Nelle campagne di Ozieri germoglia la canapa light

La scommessa dell’azienda agricola Taras: «È un modo per fronteggiare la crisi». Mezz’ettaro a Sos Frontes è stato coltivato con la pianta a basso contenuto di Thc 

OZIERI. Anche a Ozieri c’è chi crede nella scommessa della coltivazione della canapa sativa, la nuova frontiera della diversificazione dell’agricoltura mirata alla produzione di canapa con livelli quasi nulli di sostanza psicotropa Thc e un buon tenore di Cbd, il cannabidiolo, che invece ha proprietà benefiche.

E’ l’azienda agricola Taras, che in circa mezzo ettaro del suo terreno ha da qualche tempo iniziato la coltivazione della Canapa del Fronte, così chiamata dal nome del terreno dove nasce: la località Sos Frontes in agro di Ploaghe.

La Canapa del Fronte viene coltivata all’aperto ed è al cento per cento naturale, cresce senza utilizzo di additivi chimici e pesticidi e viene essiccata in modo naturale, lavorata a mano e selezionata nello stabilimento dell’azienda stessa.

La commercializzazione, per uso tecnico e quindi non alimentare, avviene esclusivamente attraverso il sito web www.canapadelfronte.it dove sono illustrate le caratteristiche delle offerte proposte, che hanno tutte dei nomi simpatici che richiamano il territorio: Logudoro’s dream e Bruttubeccu, le due infiorescenze, il macinato Chisgina, la miscela Purpuzz e le Pepitas, i semi da collezione di varietà Cs.

Il sito è on line da qualche giorno, e ora si attende solo la risposta del mercato.

Una bella sfida per il titolare Michele Taras, quarantatré anni, allevatore di bovini nella sua azienda a conduzione familiare.

**Esercizi proposti:**
(a) Riassumi l'articolo sulla canapa light in due frasi.
(b) Trascrivi alla lettera il passo dell'articolo che comincia dalle parole "La Canapa del Fronte viene" e termina con le parole "stabilimento dell’azienda stessa.", queste incluse.
Gli item riportati più avanti non sono necessari per lo svolgimento.

**Materiale fornito:**
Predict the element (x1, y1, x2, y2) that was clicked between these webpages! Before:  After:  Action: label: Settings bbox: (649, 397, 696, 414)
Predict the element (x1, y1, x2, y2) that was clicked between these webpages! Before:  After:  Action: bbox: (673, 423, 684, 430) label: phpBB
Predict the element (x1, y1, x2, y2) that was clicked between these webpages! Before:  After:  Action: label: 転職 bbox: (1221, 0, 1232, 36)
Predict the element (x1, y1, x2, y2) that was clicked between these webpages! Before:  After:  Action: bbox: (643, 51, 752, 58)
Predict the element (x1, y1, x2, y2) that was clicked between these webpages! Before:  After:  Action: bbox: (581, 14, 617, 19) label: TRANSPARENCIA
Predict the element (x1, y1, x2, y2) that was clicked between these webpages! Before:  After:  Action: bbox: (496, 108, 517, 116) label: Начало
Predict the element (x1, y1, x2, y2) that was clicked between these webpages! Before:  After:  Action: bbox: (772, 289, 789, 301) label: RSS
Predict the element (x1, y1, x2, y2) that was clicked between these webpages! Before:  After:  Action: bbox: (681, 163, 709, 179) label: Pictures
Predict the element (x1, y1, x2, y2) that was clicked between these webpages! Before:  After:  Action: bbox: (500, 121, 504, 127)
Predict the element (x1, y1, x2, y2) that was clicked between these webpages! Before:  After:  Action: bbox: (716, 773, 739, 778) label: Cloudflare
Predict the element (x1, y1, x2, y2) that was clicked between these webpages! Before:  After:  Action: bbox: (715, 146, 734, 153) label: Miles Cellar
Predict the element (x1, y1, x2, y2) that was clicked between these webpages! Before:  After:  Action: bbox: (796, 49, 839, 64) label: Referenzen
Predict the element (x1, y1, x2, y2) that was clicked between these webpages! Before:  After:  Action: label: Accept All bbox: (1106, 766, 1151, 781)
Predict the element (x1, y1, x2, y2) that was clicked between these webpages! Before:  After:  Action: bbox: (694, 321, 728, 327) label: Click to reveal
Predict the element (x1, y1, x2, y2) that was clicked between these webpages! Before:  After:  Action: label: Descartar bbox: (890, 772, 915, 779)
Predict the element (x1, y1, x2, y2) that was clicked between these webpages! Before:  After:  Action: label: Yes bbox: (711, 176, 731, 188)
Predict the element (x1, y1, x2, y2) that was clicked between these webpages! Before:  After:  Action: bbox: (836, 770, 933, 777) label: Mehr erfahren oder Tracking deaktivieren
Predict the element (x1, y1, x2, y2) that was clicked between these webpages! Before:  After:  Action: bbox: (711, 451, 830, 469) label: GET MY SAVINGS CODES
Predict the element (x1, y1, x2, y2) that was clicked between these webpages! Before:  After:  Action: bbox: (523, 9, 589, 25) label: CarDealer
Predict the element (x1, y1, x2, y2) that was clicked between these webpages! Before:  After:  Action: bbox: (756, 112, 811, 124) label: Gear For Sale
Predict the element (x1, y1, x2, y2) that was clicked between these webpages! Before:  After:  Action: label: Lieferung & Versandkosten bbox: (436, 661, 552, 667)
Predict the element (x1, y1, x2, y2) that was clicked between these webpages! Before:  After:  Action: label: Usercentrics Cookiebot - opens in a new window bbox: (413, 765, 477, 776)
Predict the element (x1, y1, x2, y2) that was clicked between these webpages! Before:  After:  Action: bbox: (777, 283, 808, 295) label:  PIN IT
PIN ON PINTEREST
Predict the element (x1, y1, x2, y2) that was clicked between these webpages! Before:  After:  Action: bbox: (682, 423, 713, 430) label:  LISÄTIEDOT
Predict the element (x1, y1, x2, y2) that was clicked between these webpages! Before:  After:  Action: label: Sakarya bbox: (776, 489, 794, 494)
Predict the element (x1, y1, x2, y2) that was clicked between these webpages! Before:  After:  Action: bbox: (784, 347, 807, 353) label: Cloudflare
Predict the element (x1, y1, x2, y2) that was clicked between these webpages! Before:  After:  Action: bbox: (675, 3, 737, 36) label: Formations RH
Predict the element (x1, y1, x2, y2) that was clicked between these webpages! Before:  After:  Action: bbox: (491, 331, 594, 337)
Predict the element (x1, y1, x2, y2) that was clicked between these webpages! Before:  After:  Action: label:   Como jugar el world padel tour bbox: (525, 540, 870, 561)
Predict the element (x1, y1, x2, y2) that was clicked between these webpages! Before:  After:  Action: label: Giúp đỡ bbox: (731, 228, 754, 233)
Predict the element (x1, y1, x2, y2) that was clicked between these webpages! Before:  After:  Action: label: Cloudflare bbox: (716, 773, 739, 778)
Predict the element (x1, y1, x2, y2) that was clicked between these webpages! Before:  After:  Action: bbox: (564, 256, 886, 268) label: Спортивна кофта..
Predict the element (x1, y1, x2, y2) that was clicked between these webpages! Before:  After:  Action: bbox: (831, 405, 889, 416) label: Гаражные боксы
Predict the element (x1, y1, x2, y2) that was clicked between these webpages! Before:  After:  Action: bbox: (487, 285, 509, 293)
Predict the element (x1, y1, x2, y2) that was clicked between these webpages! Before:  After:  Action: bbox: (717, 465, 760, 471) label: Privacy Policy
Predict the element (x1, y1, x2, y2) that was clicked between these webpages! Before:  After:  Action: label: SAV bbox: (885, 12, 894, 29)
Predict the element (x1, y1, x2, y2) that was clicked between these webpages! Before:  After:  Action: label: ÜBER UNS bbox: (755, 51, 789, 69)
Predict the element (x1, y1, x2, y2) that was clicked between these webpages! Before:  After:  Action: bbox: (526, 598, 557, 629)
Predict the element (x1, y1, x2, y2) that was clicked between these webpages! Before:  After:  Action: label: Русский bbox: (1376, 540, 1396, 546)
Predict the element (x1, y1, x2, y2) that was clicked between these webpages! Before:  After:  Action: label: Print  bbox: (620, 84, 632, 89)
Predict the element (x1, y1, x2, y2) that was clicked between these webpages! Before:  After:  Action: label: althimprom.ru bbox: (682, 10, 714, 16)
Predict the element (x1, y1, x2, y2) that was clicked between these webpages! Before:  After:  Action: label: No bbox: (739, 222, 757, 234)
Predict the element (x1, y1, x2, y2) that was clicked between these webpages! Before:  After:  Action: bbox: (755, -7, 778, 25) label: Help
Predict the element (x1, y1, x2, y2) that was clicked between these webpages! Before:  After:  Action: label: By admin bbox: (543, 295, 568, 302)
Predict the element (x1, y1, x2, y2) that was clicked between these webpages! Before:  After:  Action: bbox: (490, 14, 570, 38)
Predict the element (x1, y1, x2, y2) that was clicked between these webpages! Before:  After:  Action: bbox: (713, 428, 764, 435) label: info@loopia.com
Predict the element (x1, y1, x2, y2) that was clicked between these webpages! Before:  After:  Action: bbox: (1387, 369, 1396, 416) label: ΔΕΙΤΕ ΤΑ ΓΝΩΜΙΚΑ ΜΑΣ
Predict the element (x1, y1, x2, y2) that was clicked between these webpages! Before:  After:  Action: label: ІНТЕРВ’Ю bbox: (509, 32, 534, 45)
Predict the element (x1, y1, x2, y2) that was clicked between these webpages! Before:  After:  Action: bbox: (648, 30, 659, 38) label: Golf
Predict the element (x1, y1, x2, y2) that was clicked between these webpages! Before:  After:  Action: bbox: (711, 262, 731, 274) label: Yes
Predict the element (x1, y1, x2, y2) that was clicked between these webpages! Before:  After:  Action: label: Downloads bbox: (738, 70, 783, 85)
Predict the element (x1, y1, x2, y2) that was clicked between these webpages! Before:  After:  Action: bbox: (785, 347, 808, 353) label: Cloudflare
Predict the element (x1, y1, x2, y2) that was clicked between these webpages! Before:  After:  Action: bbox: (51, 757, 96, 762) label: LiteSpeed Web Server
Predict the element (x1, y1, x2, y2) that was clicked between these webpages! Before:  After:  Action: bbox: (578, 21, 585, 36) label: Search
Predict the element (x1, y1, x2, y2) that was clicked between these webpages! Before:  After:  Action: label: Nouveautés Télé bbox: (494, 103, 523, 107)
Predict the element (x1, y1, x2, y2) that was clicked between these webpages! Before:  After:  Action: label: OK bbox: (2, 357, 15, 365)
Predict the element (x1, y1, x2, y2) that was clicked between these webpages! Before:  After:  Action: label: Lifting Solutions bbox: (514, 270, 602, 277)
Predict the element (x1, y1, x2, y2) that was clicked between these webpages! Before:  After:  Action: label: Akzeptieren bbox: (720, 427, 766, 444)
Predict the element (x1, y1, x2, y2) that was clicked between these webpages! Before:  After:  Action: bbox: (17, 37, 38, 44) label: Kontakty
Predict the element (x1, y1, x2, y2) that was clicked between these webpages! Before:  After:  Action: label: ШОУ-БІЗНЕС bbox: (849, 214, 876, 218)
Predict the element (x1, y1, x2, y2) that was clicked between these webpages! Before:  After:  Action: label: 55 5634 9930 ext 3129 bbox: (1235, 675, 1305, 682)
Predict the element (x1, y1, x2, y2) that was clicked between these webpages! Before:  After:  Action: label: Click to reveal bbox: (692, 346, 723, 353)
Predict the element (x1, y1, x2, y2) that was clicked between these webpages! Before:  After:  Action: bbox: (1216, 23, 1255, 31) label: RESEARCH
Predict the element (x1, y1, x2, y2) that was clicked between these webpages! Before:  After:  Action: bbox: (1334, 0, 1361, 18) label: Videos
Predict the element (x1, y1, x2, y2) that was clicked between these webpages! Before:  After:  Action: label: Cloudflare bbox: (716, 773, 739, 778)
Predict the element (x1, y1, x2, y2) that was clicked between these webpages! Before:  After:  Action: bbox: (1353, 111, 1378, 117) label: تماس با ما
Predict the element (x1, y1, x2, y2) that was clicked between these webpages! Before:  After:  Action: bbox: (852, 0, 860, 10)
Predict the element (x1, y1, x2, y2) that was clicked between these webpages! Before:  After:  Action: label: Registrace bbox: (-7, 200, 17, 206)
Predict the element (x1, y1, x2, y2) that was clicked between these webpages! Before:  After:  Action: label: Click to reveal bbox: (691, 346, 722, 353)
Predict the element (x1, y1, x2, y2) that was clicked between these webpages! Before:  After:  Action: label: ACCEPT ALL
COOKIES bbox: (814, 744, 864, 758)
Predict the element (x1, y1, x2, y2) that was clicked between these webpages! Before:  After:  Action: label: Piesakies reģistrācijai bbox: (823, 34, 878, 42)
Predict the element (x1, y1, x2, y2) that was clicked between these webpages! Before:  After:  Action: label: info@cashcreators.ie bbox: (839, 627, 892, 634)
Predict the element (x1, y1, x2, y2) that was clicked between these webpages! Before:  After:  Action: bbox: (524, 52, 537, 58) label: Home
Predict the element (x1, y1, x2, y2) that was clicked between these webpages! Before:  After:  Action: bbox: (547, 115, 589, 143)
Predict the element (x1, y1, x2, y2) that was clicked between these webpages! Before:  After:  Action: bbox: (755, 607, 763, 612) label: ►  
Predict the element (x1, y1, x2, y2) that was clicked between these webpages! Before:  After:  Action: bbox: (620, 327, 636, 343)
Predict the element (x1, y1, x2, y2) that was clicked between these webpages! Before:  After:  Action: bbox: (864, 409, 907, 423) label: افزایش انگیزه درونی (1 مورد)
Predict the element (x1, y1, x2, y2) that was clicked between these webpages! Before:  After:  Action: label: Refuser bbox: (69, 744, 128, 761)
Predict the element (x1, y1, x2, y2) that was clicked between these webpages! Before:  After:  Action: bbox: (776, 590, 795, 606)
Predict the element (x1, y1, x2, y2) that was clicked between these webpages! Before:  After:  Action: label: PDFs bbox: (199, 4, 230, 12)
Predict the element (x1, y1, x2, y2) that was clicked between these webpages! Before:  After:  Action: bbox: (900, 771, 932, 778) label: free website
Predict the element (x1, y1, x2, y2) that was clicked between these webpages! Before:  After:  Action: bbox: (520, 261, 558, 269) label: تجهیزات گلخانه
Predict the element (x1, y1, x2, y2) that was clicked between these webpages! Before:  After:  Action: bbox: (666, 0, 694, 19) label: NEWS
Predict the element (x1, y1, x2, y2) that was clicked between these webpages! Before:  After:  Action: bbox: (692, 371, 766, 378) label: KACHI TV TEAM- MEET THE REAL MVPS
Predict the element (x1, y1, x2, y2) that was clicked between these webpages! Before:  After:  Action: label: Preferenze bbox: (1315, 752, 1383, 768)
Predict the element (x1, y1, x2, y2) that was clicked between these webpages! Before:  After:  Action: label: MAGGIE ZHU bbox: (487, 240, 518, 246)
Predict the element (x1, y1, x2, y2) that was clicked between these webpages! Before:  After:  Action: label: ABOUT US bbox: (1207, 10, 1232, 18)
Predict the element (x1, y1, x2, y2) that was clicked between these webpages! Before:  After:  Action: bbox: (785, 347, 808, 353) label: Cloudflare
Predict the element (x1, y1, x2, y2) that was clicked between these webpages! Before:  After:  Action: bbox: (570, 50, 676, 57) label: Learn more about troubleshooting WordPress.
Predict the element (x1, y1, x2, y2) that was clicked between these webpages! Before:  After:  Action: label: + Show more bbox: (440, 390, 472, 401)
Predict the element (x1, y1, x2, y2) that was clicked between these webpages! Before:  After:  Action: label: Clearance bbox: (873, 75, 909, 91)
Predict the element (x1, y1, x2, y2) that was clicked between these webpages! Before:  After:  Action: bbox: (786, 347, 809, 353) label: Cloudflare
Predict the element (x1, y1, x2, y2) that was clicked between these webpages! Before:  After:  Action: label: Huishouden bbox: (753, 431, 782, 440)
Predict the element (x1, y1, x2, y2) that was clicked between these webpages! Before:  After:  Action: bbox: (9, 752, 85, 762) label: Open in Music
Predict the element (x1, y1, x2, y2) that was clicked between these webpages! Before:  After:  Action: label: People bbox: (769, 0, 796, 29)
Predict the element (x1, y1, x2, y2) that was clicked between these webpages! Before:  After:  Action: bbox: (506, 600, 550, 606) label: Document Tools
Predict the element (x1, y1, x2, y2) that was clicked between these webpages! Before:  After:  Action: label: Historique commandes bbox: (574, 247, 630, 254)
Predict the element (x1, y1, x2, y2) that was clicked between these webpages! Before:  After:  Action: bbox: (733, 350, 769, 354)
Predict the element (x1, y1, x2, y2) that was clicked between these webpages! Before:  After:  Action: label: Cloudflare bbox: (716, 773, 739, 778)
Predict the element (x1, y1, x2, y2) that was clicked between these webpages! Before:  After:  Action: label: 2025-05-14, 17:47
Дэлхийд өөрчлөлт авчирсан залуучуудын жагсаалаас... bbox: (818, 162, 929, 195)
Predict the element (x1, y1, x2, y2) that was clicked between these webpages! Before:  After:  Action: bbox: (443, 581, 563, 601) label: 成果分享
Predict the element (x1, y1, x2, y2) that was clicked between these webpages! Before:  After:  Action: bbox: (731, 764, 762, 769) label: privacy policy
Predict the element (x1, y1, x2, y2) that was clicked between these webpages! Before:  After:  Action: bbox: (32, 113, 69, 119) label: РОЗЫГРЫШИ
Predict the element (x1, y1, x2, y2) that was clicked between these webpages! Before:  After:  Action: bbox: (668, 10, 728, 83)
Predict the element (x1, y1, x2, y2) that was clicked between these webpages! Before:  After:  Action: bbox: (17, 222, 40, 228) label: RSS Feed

**Soluzioni:**
(a) L'azienda agricola Taras coltiva su circa mezzo ettaro, in località Sos Frontes in agro di Ploaghe, la Canapa del Fronte, una canapa sativa con livelli quasi nulli di Thc e un buon tenore di Cbd, cresciuta all'aperto senza additivi chimici né pesticidi. I prodotti, destinati a uso tecnico e non alimentare, sono venduti esclusivamente tramite il sito www.canapadelfronte.it, on line da qualche giorno.

(b)
La Canapa del Fronte viene coltivata all’aperto ed è al cento per cento naturale, cresce senza utilizzo di additivi chimici e pesticidi e viene essiccata in modo naturale, lavorata a mano e selezionata nello stabilimento dell’azienda stessa.